Practice Questions for JEE & NEET
Let's test your ability to avoid the two most common traps examiners set in these types of numericals!
Question 1 (The n-factor Trap): 50 mL of 0.1 M H2SO4 is mixed with 50 mL of 0.1 M NaOH. What is the final pH of the mixture? (Given log 5 = 0.7).
Answer: pH = 1.3
Reasoning:
This is a major trap! H2SO4 is a dibasic acid, meaning its n-factor is 2. If you forget to multiply Molarity by the n-factor, your whole answer will be wrong.
1. Normality of Acid = 0.1 M × 2 = 0.2 N.
NaVa = 0.2 × 50 = 10 meq.
2. Normality of Base (NaOH) = 0.1 M × 1 = 0.1 N.
NbVb = 0.1 × 50 = 5 meq.
3. Acid > Base. Excess Acid = 10 - 5 = 5 meq.
4. Total Volume = 50 + 50 = 100 mL.
5. [H+] = 5 / 100 = 0.05 M = 5 × 10-2 M.
6. pH = -log(5 × 10-2) = 2 - log(5) = 2 - 0.7 = 1.3.
Question 2 (The Volume Trap): In the formula to find the final concentration, why is it absolutely mandatory to divide the excess milli-equivalents by the sum of the volumes (Va + Vb)? Why can't we just divide by the acid's volume?
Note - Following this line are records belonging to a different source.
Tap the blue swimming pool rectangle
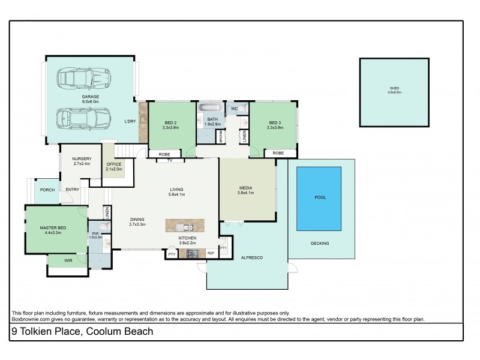click(x=319, y=197)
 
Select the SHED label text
click(x=394, y=89)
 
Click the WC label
click(x=235, y=109)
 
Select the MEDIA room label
click(x=246, y=188)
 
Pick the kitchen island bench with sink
click(x=185, y=226)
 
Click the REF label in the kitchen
click(x=211, y=254)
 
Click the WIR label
click(x=68, y=261)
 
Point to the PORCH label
click(x=47, y=190)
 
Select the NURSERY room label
click(x=82, y=158)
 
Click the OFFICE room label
click(x=114, y=164)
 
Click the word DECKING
click(x=319, y=243)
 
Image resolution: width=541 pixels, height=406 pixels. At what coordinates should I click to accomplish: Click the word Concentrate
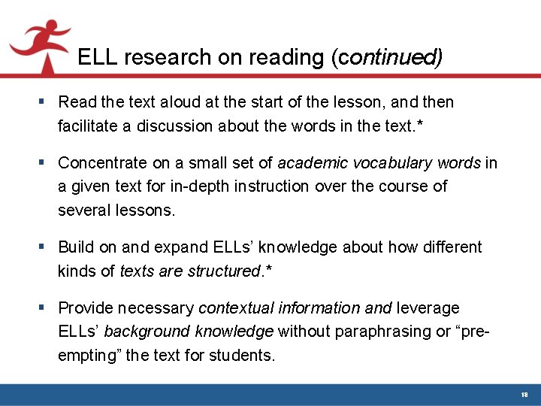103,162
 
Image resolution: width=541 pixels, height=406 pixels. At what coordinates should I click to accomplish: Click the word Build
75,247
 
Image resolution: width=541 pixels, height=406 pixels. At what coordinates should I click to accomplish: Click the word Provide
86,308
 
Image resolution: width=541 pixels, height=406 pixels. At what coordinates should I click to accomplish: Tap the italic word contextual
236,308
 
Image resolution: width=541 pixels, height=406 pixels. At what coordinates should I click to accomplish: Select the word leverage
428,308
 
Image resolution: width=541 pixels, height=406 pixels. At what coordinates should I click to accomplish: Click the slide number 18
525,394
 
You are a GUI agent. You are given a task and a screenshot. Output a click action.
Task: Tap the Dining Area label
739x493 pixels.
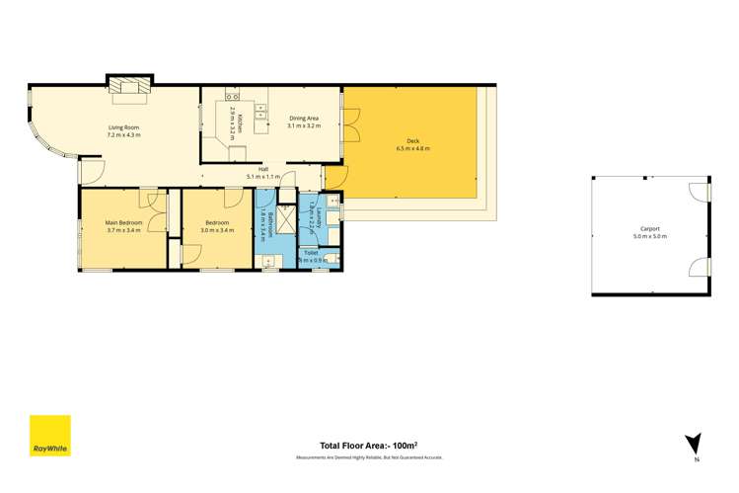[x=304, y=119]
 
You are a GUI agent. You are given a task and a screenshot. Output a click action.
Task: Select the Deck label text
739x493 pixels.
[x=412, y=140]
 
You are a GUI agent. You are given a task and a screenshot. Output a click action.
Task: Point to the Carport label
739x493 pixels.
[x=649, y=228]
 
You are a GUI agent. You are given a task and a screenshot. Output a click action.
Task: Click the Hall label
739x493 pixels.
[x=263, y=169]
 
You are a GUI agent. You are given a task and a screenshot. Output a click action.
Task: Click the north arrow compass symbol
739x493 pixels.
[x=696, y=444]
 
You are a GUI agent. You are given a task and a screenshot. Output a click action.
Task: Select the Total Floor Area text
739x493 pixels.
[x=368, y=445]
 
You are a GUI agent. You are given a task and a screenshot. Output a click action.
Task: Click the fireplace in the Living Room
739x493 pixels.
[x=126, y=89]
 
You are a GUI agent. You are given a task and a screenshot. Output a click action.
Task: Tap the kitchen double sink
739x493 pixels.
[x=232, y=96]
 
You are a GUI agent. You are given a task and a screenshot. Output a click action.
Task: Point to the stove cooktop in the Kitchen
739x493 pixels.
[x=261, y=111]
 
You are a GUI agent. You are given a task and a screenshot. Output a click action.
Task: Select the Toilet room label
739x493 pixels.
[x=311, y=253]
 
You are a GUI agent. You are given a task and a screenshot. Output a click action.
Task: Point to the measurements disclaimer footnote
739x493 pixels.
[x=369, y=457]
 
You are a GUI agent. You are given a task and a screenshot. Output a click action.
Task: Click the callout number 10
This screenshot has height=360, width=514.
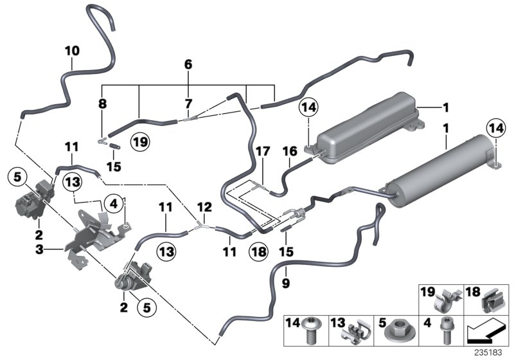tap(72, 50)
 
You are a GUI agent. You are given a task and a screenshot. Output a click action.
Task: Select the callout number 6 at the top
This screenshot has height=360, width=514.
tap(188, 64)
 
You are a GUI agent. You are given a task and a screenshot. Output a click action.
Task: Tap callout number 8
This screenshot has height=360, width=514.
tap(103, 102)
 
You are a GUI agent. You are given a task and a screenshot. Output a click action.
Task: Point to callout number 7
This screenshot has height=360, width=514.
tap(188, 103)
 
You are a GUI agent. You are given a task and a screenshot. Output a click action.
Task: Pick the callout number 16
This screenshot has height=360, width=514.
tap(288, 152)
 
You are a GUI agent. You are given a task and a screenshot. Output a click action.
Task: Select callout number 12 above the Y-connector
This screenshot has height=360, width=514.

Answer: Because Concentration is defined as Moles per TOTAL Volume of the solution.
Reasoning:
When you physically pour 100 mL of Acid and 100 mL of Base into the same beaker, the liquids combine. The new, final solution has a total volume of 200 mL.
Even though only the acid "won" the reaction, those leftover acid molecules are now swimming around in a 200 mL pool, not a 100 mL pool! Forgetting to add the volumes together is the number one reason students fail neutralization calculations. Always divide by the Total Mixed Volume!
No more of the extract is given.